Chapter 8 Exercises: Variable selection using MCMC - cystic fibrosis genetics.
The dataset under the arrows contains genetic haplotypes from 186 individuals. The first variable
y
is a case-control indicator with 1 if the individual has cystic fibrosis. The matrix
loc
has 186 corresponding rows, and 23 columns each corresponding to a genetic locus, which is 1 if one or more mutant alleles are present, and 0 otherwise. We wish to determine the approximate region of the disease-causing gene on the genome by searching for loci which are associated (in either direction) with disease status.
Click arrow for data
1. Develop a logistic regression model for these data, including all 23 loci as predictors. Use a standard logistic prior for the intercept.
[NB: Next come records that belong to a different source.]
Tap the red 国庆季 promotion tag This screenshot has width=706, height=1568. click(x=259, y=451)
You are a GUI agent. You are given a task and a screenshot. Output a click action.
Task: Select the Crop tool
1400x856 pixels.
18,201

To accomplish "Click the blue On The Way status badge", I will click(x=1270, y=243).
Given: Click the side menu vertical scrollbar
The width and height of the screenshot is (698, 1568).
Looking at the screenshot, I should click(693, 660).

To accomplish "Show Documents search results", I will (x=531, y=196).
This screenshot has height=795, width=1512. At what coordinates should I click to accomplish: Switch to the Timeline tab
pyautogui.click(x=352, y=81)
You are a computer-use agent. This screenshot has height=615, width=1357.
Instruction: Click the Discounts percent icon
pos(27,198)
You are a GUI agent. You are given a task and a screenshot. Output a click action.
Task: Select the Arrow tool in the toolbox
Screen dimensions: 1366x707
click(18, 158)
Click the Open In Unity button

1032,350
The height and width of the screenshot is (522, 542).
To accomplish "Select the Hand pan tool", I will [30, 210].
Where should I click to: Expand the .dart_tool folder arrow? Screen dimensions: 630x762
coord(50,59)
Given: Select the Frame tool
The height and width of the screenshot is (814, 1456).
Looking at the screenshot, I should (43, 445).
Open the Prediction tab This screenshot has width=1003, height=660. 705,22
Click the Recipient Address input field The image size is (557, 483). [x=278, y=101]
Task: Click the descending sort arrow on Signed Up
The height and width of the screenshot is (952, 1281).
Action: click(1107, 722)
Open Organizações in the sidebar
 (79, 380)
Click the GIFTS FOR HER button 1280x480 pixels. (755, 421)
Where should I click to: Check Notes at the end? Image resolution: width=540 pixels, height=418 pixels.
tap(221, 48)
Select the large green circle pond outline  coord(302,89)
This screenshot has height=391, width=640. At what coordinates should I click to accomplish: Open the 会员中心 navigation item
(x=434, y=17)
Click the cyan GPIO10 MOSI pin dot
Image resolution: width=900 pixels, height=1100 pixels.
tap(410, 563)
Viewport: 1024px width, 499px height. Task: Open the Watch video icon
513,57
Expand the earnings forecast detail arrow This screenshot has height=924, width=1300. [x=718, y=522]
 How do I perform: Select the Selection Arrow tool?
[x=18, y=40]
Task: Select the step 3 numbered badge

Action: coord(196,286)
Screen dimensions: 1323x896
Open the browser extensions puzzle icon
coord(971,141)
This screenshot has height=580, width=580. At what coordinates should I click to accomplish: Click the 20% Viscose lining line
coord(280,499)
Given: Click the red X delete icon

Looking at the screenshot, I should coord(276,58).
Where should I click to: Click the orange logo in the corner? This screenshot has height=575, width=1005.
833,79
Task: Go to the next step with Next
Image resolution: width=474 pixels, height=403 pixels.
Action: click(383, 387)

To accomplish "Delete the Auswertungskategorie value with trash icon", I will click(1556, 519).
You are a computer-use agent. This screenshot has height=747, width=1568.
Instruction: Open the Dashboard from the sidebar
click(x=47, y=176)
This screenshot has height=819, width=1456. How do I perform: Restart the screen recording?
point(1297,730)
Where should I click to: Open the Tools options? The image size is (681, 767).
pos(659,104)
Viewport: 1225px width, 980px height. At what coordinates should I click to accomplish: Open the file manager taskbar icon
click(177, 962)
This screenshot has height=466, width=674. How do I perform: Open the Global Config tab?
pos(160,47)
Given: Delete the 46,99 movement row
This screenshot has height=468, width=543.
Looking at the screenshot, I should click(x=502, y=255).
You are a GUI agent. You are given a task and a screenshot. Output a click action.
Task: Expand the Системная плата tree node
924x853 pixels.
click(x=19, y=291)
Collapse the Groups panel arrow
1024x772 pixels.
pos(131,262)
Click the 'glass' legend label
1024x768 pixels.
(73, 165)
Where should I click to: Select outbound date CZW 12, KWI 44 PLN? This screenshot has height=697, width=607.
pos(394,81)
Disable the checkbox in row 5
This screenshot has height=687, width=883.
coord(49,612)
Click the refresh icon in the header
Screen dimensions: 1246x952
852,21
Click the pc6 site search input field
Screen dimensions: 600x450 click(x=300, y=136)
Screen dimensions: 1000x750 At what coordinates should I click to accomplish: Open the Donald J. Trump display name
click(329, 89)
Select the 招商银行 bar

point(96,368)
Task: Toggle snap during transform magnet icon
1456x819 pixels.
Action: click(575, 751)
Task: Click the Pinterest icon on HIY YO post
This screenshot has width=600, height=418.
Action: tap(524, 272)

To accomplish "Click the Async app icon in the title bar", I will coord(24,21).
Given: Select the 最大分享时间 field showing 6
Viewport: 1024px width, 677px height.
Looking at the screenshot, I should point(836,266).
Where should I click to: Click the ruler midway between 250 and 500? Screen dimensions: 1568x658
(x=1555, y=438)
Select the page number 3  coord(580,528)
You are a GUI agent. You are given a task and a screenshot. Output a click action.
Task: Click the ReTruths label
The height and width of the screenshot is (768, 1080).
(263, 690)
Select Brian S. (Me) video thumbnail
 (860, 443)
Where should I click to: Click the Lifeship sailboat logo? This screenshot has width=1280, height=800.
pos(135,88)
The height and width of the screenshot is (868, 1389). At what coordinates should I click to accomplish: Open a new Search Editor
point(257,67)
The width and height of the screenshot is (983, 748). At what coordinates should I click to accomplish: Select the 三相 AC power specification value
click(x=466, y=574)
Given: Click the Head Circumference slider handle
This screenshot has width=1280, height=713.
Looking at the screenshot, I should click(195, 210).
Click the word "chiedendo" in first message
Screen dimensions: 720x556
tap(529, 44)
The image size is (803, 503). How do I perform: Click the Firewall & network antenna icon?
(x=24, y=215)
For the coefficients, use a normal prior with mean 0 and variance chosen to give 95% certainty that the true odds ratio is between 50 and 1/50. Which loci appear to be associated with disease status? (note an association in either direction could suggest that the disease-causing gene is close to this locus on the genome).
2.
Implement the MCMC-based variable selection technique discussed in Section 8.8.2. Note that the snippet of code given in the book is rather misleading - see the discussion at
http://www.mrc-bsu.cam.ac.uk/bugs/thebugsbook/errata
for a more helpful guide to implementing this method. Use a prior probability of 0.5 for including each covariate, and an effect size of exactly zero if the covariate is excluded from the model. If a covariate is included, use the same prior for its effect as in part 1. Note that initial values should be supplied for the inclusion indicators since WinBUGS has difficulty generating them.
According to the posterior probabilities of covariate inclusion, which locus or loci is most likely to be associated with the disease?